Task details - Take the material below and reproduce, word for word, only the lines from the line with "Screen dimensions: 1147x1064" through the line with "You are a computer-use agent. Viewport: 1200px".

Input for this task -
________________________________________
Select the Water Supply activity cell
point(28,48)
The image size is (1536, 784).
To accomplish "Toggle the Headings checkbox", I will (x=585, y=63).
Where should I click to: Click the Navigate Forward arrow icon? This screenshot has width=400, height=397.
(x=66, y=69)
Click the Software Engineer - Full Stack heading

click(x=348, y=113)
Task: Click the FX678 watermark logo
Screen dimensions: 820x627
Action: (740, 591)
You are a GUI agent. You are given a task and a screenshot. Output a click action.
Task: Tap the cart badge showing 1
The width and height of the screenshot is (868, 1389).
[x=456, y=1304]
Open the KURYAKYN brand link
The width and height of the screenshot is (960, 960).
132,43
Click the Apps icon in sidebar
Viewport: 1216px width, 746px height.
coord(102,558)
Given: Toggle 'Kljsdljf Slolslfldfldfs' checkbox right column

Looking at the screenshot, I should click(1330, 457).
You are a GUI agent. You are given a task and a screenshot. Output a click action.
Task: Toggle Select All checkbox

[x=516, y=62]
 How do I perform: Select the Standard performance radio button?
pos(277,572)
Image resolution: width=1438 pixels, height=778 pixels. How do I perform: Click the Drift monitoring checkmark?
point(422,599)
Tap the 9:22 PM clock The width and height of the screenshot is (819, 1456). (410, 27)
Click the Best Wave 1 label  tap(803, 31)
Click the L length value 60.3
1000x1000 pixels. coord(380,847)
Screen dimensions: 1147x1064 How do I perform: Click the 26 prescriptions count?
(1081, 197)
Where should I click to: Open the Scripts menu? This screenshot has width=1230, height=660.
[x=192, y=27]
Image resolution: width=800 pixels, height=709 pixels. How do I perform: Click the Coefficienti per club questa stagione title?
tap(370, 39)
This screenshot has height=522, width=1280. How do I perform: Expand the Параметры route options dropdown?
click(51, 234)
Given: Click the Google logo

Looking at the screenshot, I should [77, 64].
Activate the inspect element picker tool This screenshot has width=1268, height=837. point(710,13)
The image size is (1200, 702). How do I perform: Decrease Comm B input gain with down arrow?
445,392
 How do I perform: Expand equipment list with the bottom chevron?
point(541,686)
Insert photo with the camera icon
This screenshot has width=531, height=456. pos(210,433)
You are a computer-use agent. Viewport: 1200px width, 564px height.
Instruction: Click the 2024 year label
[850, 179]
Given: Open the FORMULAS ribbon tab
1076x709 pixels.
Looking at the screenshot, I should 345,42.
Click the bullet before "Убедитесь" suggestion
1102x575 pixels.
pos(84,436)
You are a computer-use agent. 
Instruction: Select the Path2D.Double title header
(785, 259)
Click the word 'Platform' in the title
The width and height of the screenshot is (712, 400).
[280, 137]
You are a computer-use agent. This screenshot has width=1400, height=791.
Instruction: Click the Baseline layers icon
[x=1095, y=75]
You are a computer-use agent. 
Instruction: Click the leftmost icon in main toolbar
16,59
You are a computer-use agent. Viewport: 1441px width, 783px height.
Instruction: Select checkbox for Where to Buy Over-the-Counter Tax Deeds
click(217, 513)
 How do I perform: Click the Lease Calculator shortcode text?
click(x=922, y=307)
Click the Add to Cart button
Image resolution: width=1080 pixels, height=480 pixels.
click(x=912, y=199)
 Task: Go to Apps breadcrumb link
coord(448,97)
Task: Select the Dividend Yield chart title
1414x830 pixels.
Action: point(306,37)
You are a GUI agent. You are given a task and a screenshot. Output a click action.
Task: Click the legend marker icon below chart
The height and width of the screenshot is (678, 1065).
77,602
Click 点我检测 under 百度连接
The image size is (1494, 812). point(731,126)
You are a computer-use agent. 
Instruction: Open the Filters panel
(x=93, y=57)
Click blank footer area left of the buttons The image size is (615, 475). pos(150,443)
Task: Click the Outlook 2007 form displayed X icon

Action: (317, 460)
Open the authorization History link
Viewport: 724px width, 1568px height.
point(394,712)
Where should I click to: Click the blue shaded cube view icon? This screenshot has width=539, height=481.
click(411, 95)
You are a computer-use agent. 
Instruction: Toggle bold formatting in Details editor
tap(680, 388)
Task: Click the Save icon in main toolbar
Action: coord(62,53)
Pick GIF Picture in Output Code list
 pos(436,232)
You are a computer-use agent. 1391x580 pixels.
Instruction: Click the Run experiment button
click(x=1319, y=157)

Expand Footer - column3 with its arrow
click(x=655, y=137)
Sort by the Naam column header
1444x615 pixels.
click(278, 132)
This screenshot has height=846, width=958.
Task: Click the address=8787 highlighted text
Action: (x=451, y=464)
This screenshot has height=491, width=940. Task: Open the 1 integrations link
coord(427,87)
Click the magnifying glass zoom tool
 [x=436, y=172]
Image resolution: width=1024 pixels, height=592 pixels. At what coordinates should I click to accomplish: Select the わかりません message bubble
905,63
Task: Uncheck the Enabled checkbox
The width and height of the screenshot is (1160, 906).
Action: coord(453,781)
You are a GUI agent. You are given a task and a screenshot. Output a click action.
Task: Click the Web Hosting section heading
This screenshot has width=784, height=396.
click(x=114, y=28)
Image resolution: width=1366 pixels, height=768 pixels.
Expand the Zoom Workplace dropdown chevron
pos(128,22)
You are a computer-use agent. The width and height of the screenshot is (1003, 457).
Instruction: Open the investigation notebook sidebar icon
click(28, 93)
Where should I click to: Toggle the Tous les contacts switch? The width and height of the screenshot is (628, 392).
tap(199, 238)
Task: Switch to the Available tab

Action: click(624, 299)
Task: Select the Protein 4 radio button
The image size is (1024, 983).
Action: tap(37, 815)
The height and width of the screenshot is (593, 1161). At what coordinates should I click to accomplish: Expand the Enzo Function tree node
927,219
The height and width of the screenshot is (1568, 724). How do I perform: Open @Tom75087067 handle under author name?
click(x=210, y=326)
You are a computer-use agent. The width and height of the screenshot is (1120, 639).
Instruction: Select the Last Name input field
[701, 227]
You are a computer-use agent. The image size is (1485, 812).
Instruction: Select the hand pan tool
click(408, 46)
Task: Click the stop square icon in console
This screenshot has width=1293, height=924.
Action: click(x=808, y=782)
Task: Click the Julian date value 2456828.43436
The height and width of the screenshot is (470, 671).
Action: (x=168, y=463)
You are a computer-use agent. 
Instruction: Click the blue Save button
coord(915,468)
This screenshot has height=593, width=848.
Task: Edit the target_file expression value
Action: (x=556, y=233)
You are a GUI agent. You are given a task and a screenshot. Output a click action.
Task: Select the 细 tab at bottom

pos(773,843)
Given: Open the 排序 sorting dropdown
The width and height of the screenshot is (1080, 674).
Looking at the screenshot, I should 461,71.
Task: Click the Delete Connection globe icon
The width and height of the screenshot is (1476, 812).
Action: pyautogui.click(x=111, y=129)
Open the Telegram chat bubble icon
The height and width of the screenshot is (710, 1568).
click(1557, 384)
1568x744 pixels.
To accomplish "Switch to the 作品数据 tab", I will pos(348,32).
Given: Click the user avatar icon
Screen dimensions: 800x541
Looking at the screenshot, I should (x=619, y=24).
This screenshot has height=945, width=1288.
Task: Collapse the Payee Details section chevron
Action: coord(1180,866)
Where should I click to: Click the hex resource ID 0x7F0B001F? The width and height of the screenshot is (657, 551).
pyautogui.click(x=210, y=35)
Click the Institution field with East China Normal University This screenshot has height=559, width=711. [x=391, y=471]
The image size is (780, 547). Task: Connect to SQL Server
________________________________________
Answer box -
Screen dimensions: 1147x1064 How do I perform: Click the 26 prescriptions count?
(1081, 197)
Where should I click to: Open the Scripts menu? This screenshot has width=1230, height=660.
[x=192, y=27]
Image resolution: width=800 pixels, height=709 pixels. How do I perform: Click the Coefficienti per club questa stagione title?
tap(370, 39)
This screenshot has height=522, width=1280. How do I perform: Expand the Параметры route options dropdown?
click(51, 234)
Given: Click the Google logo

Looking at the screenshot, I should [77, 64].
Activate the inspect element picker tool This screenshot has width=1268, height=837. point(710,13)
The image size is (1200, 702). How do I perform: Decrease Comm B input gain with down arrow?
445,392
 How do I perform: Expand equipment list with the bottom chevron?
point(541,686)
Insert photo with the camera icon
This screenshot has width=531, height=456. pos(210,433)
You are a computer-use agent. Viewport: 1200px width, 564px height.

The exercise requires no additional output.